Nicolas Winding Refn: One of them is Logan’s Run, but we’re doing another movie before called Only God Forgives in Asia. And then we’re doing Logan’s Run.
PFS, Parinda Patel: Last night at the preview screening, you were talking about how you’re a big John Hughes fan, and in the notes I read that this was your own personal interpretation of Sixteen Candles, which I could not see after watching the film. Can you tell me a little bit about that?
Nicolas Winding Refn: I think the first half of the movie was kind of structured around the purity of love. The kind of innocence of boy meets girl, like when Anthony Michael Hall tries to talk to Molly Ringwald and vice versa, and Molly Ringwald is in love with the other guy and all they do is look at each other, and we can just sense their longing. I was very fascinated by that innocence because its hopelessly old-fashioned romantic. That’s what I am, I’ve only had one girlfriend in my life and we’re still together. The nobility of it was very intoxicating to me.
PFS, Parinda Patel: With that being said, you know the elevator scene is going to be the most famous scene of this movie because it goes so quickly from swoon to just, absolute savagery.
Nicolas Winding Refn: I came up with that idea a week before we started shooting; that whole scene.
PFS, Parinda Patel: I heard you got a personal tutorial on how to bash a head in.
Nicolas Winding Refn: I called Gaspar Noé (Director of Irreversible), the king of head smashing scenes, and he kind of talked me through how he had done it. I tried to do it as good as him but I couldn’t. You can’t beat the king. But then I put in a kiss, which he didn’t have.
PFS, Parinda Patel: Which was probably the best part of it, the shift. It was so good.
Reporter, Irv Slifkin: Would you consider this a genre film?
Nicolas Winding Refn: Absolutely, I make genre films. I actually consider it a super hero movie.

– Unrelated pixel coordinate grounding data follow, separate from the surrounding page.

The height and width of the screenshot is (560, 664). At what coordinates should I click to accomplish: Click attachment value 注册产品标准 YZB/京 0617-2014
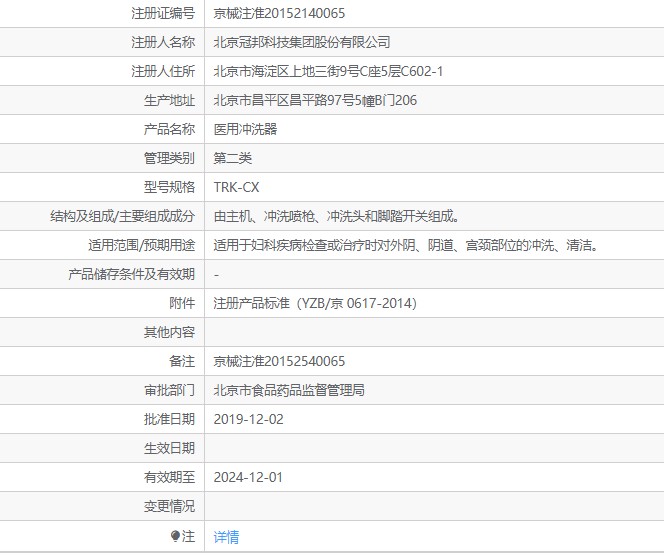(315, 303)
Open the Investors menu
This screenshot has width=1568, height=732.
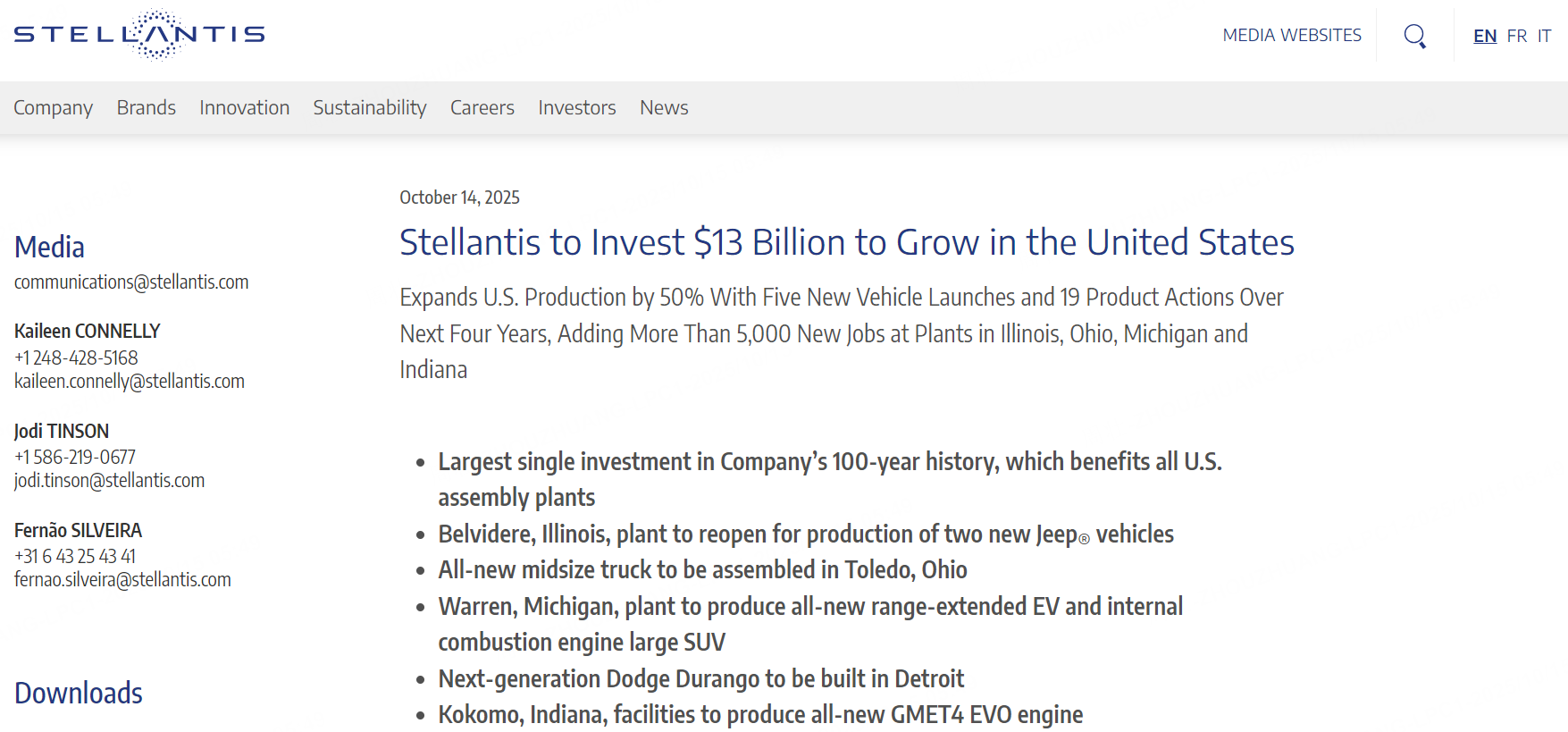576,108
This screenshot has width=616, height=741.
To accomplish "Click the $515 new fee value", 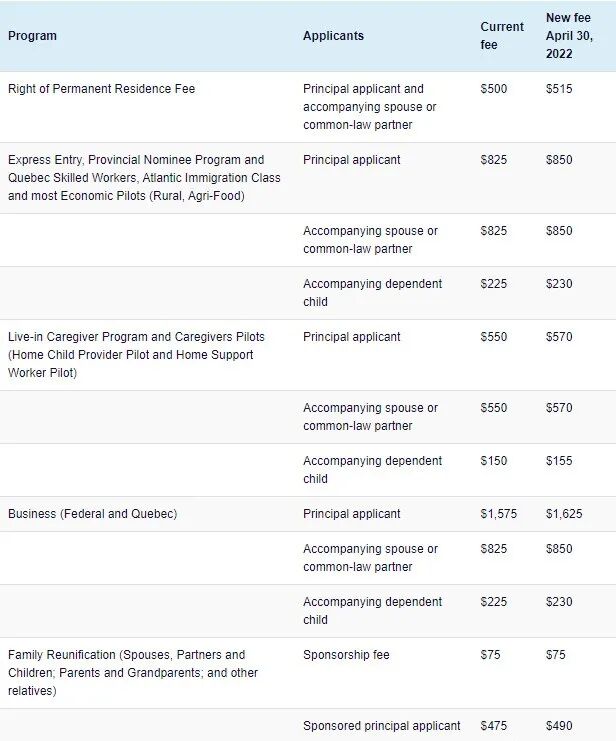I will click(x=560, y=89).
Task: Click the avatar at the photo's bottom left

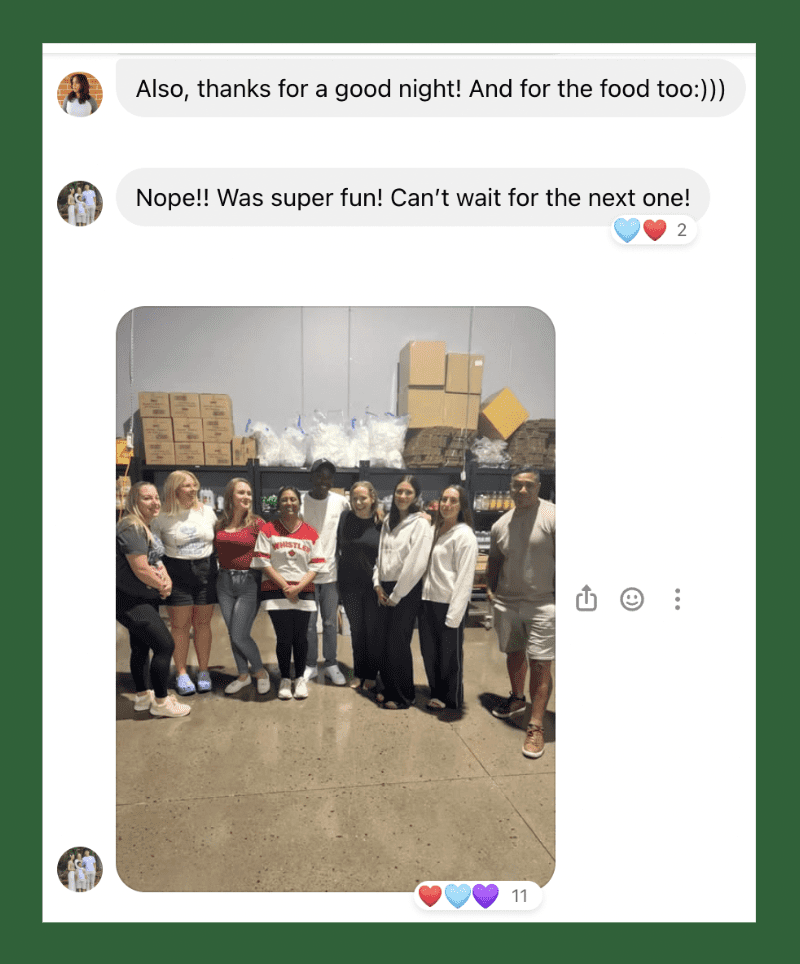Action: pyautogui.click(x=80, y=869)
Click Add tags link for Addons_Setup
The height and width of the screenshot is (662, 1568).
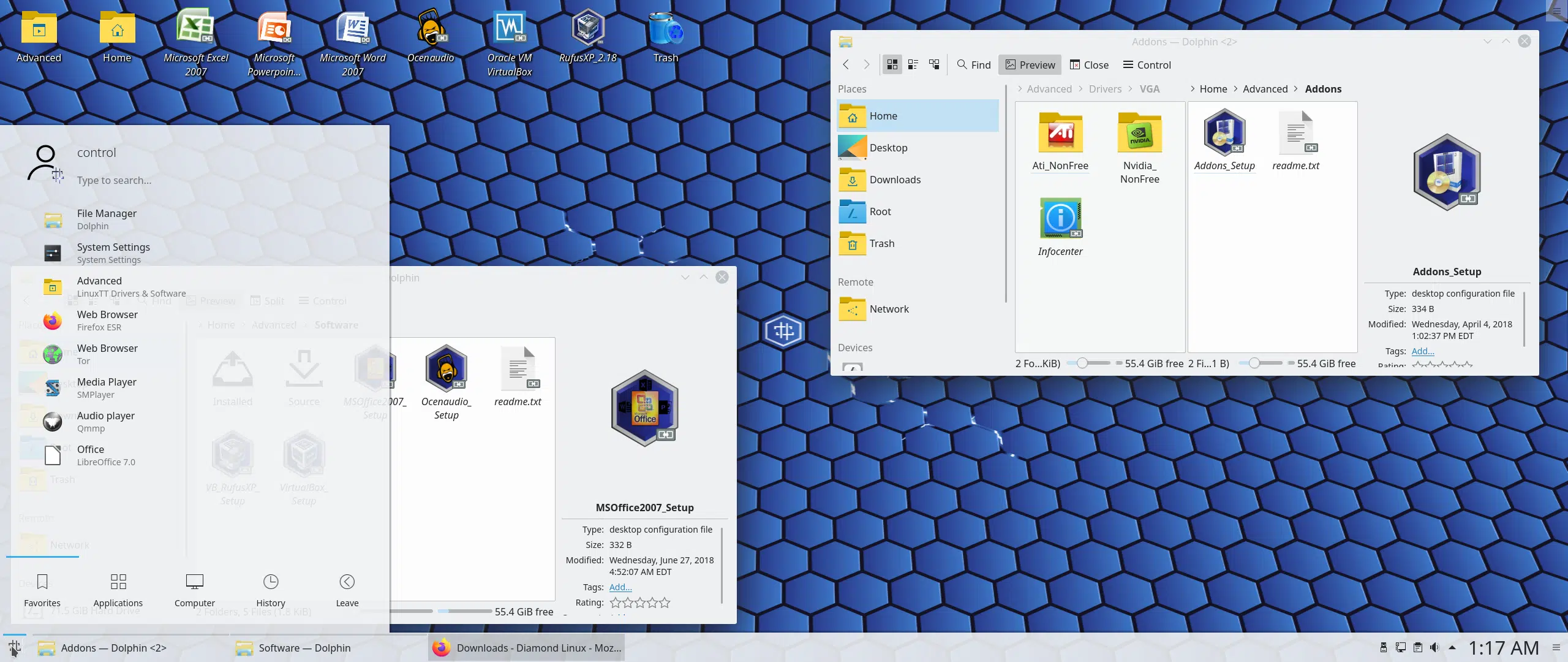1423,351
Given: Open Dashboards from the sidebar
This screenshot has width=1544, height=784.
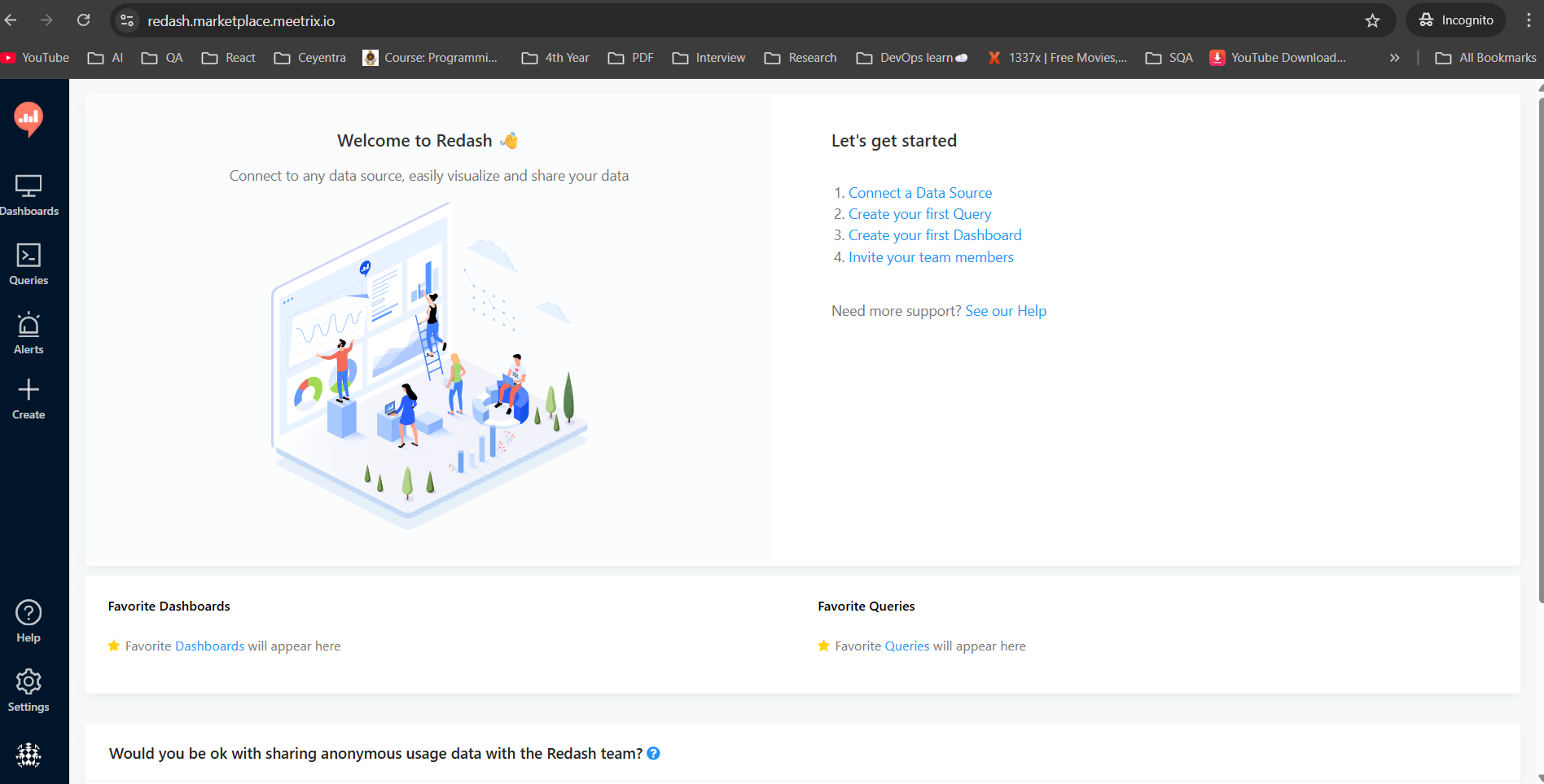Looking at the screenshot, I should pyautogui.click(x=29, y=195).
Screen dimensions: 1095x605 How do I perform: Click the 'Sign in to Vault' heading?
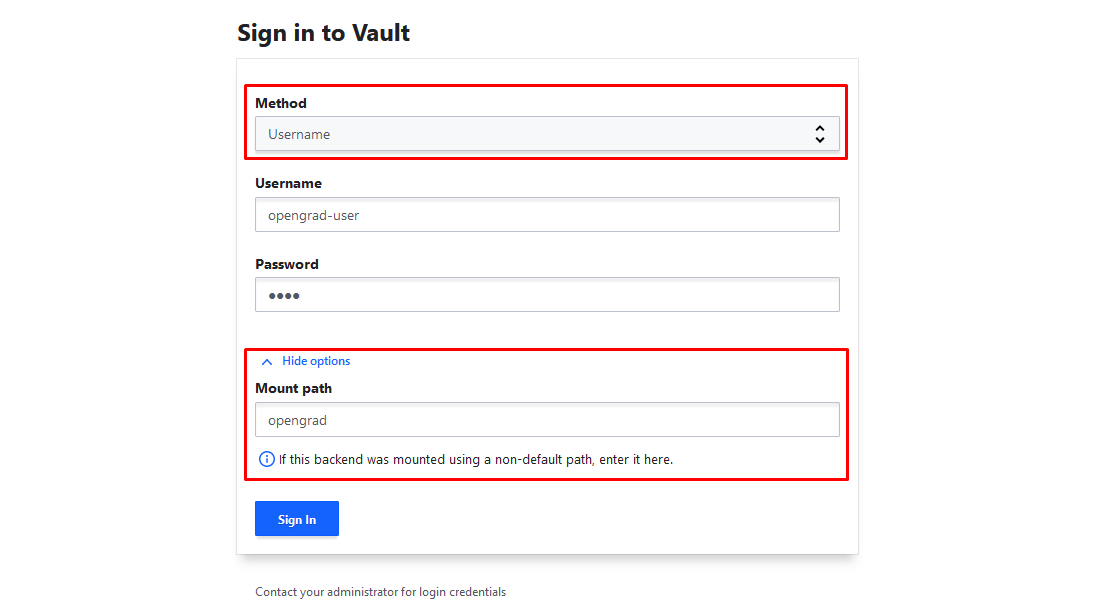(x=323, y=32)

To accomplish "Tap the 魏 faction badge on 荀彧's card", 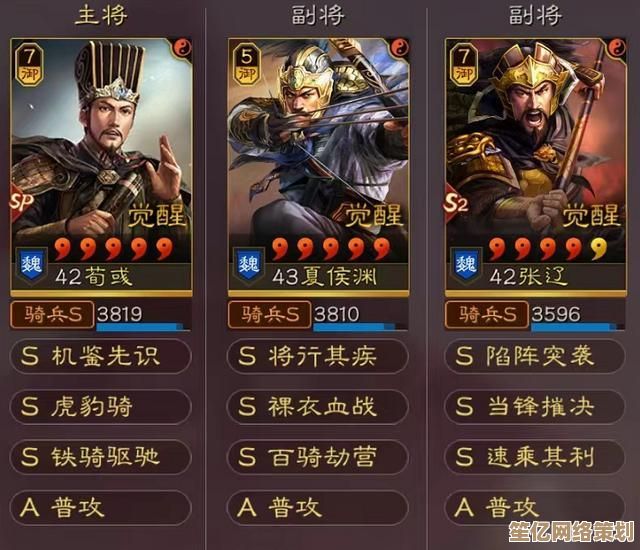I will [31, 265].
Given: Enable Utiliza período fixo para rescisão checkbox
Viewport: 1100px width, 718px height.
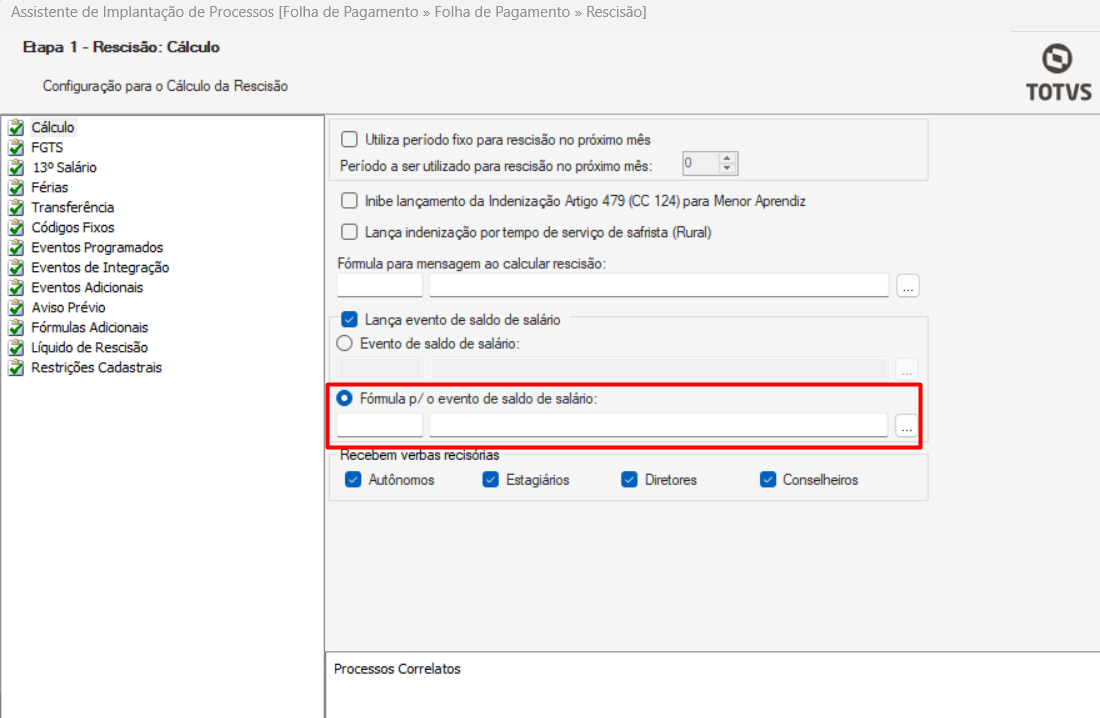Looking at the screenshot, I should coord(349,139).
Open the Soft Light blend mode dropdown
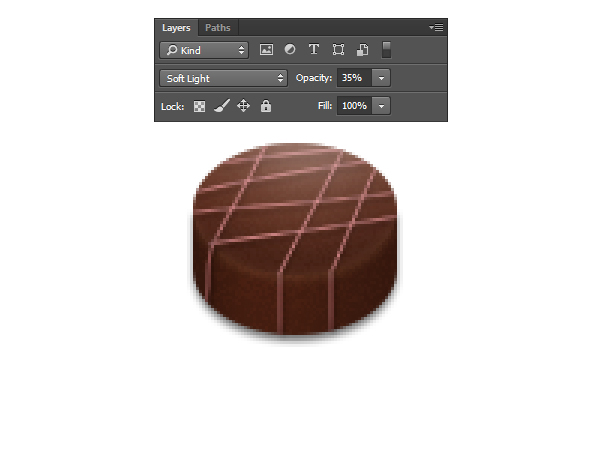 [x=223, y=77]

Reporter, Irv Slifkin: I can see that, I think the ending might take it into that realm. But it’s the lack of back-story for Ryan’s character, in particular, and I was wondering if that’s something that was there from the beginning, from the page? Or how you wanted it?
Nicolas Winding Refn: In the book, which is structured very differently from the movie, there’s a whole back story, and his future as well. But I felt in the movie version, I was more interested in the enigma of the driver; what he represents to the audience, because he’s an illogical character to begin with, he’s an existentialistic … panther. He goes by night as one thing and then by day as another. It would be more interesting for people to read his actions then to tell his back story. That [back story] would never be as good because the answer would never be as good as the mystery itself. So it’s a bit like The Man with No Name, that whole mythological figure that comes out of nowhere but you kind of understand that his actions are noble and true. It’s much more interesting in my opinion, so I eliminated anything that had to do with his back story. Even though I shot a little portion of it, I cut it out.
Reporter, Irv Slifkin: The ending of the film, is that something that you had your own definitive idea of what happens? Is it something open to interpretation from the audience? I’ve asked four other people who saw the film and each had a different interpretation.
Nicolas Winding Refn: Well all my films have open endings. They come from me always believing that if you want what you do to touch people, you have to let it stay with them. If you end it how can it stay with them? It leaves their body, and art is a flow of emotions that flows through you as a spectator and it can flow out of you as well. But if you can lock it within the conscience of the audience, people will travel with it for the rest of their lives. All my films are always open ended because of that. A few times, maybe [the open endings were] not as successful as I would have liked, but I was young and I needed to find out how to make a movie.
Reporter, Irv Slifkin: Well, certainly you’ve been effective in staying with me, because I keep changing my mind [about the ending].
PFS, Parinda Patel: What draws some of your inspirations besides other filmmakers? Where do you get the ideas for these films?
Nicolas Winding Refn: I used to draw more from other filmmakers but then I found out I wasn’t making my kind of films. I was thinking more about what other people would think about my films rather than just making films I would like seeing. So I shaped up and got that out of me, grew up. A lot of things happened at the same time; I began to make films out of pure fetish, which is basically what I like to see. Maybe not always understanding it, but just purely what would I like to see? And Jim Sallis’ book gave me a lot of opportunities to do that because I never worked on someone else’s material before. But his character, driver, was so engaging to me; and the whole stunt-man-movie-world illusion gave me a premise to work out of. So it was my interpretation of a Jim Sallis novel.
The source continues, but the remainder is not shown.